Patterning ANF-PPy electrodes for bioelectrical stimulations

For bioelectrical stimulations on CMs, patterned ANF-PPy bioelectrodes were printed on a PDMS mold. Specifically, patterned SU-8 photoresist (300 μm thickness) on a silicon wafer was fabricated by the standard photolithography approach. These patterns were transferred to a PDMS mold by pouring the liquid PDMS mixture (a weight ratio of 10:1 between silicone elastomer and curing agent, Dow Corning) on the silicon wafer with a height of liquid PDMS of 1.3 mm. After curing at 80 °C for 2 h, the PDMS mold was peeled off from the substrate and punched two holes at specified positions, denoted as the inlet and outlet. The PDMS surface with microgrooves was combined with a water-soluble tape (3 M) to generate microchannels by pressing PDMS gently to allow conformal contact with the tape for 10 min. ANF dispersion was infused slowly into microchannels with a syringe which was connected to the inlet by a PVC tube. Then, the whole setup was soaked in DI water for 24 h to remove the tape and solidify ANF dispersion. PPy was incorporated into the ANF network by treatment of Py (0.6 M) and FeCl₃ (0.72 M) solutions, with the same procedures for the fabrication of ANF-PPy. The excess PPy nanoparticles attached on PDMS surface were removed by placing the device under running tap water.

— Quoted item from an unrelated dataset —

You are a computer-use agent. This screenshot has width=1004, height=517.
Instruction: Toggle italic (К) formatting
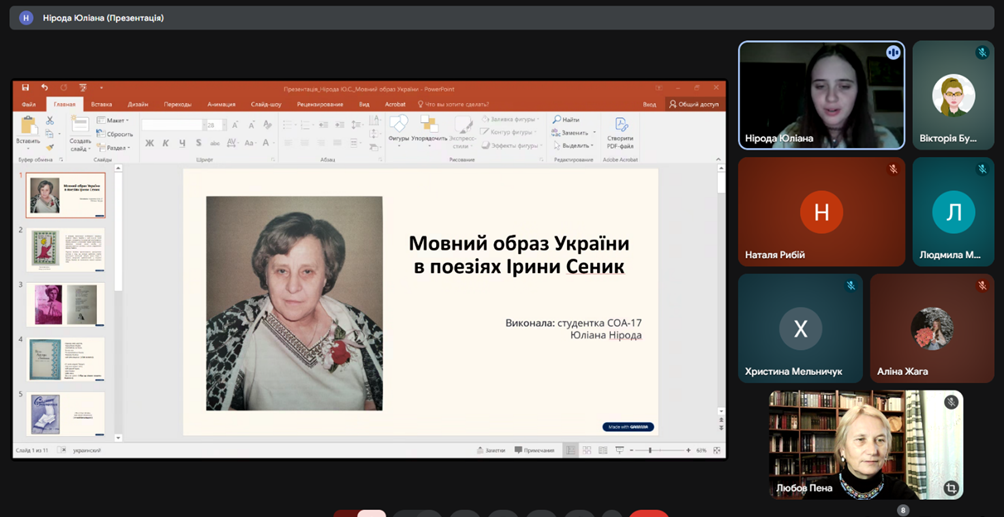(x=166, y=143)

The pacing device composed of two linear ANF-PPy electrodes on a PDMS substrate was fastened on the bottom of a Petri dish (60 mm diameter) with silicone adhesive. After sterilization with 75% ethanol solution and thorough rinsing with PBS, the devise surface was treated with gelatin solution (0.1%, Sigma–Aldrich) under 37 °C for 1 h to promote cell attachment. CMs (2 × 10⁵ cells in 25 μL media) were seeded between two parallel electrodes on PDMS and incubated for 1 h before adding CM-specific media. For observing the response of CMs under electrical stimulation, intracellular calcium transient imaging was conducted with Fluo-4 AM (Invitrogen) to label calcium ions in CMs. Three days after cell seeding, the device was washed twice with PBS and subsequently incubated in the calcium indicator media containing fluo-4 AM (10 μM) and Pluronic F-127 (0.1%, Sigma–Aldrich) in Hank’s Balanced Salt Solution for 30 min at 37 °C. After that, the device was washed with media, and electrical stimulation of 5-ms-duration monophasic square-wave pulses was delivered at an amplitude of 2.5 V by the stimulator (ME2100, Multi Channel Systems) which was connected to ANF-PPy electrodes by two test leads. The responses of CMs upon electrical stimulation of 2 Hz pacing frequency were recorded continuously in a live-cell imaging chamber with a fluorescence microscope (LS720, Etaluma). Videos were analyzed using ImageJ software.